Salí de la tienda, dando tumbos torpes, sin poder creer que al final se hubiese ido sin mí. ¿Por qué demonios lo haría? Aquella era mi maldita misión ¿Quién se creía que era? ¿Qué pretendía con ello?
—¡Cómo mierda...!
La expresión perpleja del muchacho nórdico en cuanto me asomé al exterior me detuvo antes de empezar a vocalizar todas mis maldiciones en su contra. Estaba sentado afuera, cortándose un trozo de queso que se llevó a la boca antes de ofrecerme la cuña, junto al cuchillo:
—Buenos días —saludó, mientras masticaba—. Lamento no haberte despertado, lucías tan a gusto dormido que no tuve el valor. Temblabas, así que te presté mi capa. ¿Dormiste bien?
Asentí, con una cabeceada pausada, asimilando todo de a poco. Rechacé el queso, pasando de largo sin tomarlo y yendo a sentarme frente a Onmund, espabilando de a poco. En lugar de la comida, sí acepté la cantimplora con agua cuando me la ofreció y le di tres largos tragos para refrescar mi boca pastosa y mi garganta seca. Me sequé la comisura con la manga de la ropa, al devolvérsela.
—Deberías comer algo. ¿Quieres pan? ¿Fruta? Pensé en cazar algún conejo, pero acordamos que no encenderíamos fogatas, y para cocinar necesitamos fuego.
—Sólo apresúrate y pongámonos en marcha. Ya estamos cerca —le dije tras una pausa, al ponerme de nuevo de pie e ir a la tienda para sacar nuestras cosas de su interior y empezar a desarmarla.
Terminé comiéndome una manzana sólo para que Onmund dejara de molestarme.

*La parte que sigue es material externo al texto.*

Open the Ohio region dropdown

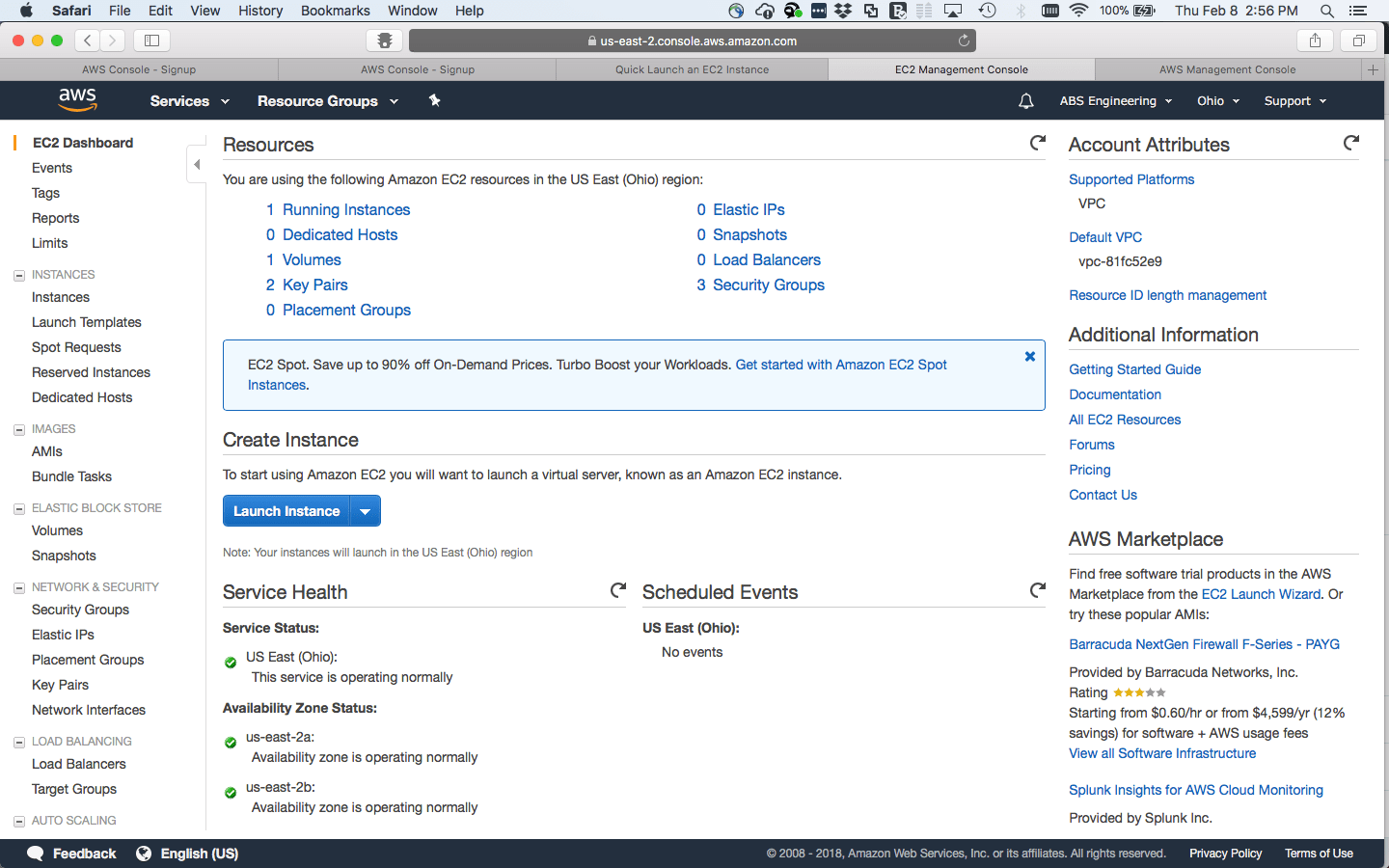[x=1217, y=101]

Me costaba comer cuando imaginaba qué tipo de panorama nos esperaba al frente. Dudaba que una conversación civilizada fuera a ayudarnos a recuperar los libros. No sabía hasta qué punto eran más peligrosos o más inofensivos estos invocadores que los nigromantes a los que Brelyna y yo habíamos enfrentado en la cueva de Hob; pero supuse que mientras no usaran magia de la escarcha, estaría bastante a salvo y no me darían mayores problemas. Además, si se trataba de magos, los poderes de shock de Onmund serían de gran ayuda, pues además de traducirse en daño, el efecto drenante de estos sobre la energía mágica de nuestros enemigos daría menos cabida a un contraataque...
A menos, claro, que encontrásemos en nuestro camino a otros magos de la tormenta como él.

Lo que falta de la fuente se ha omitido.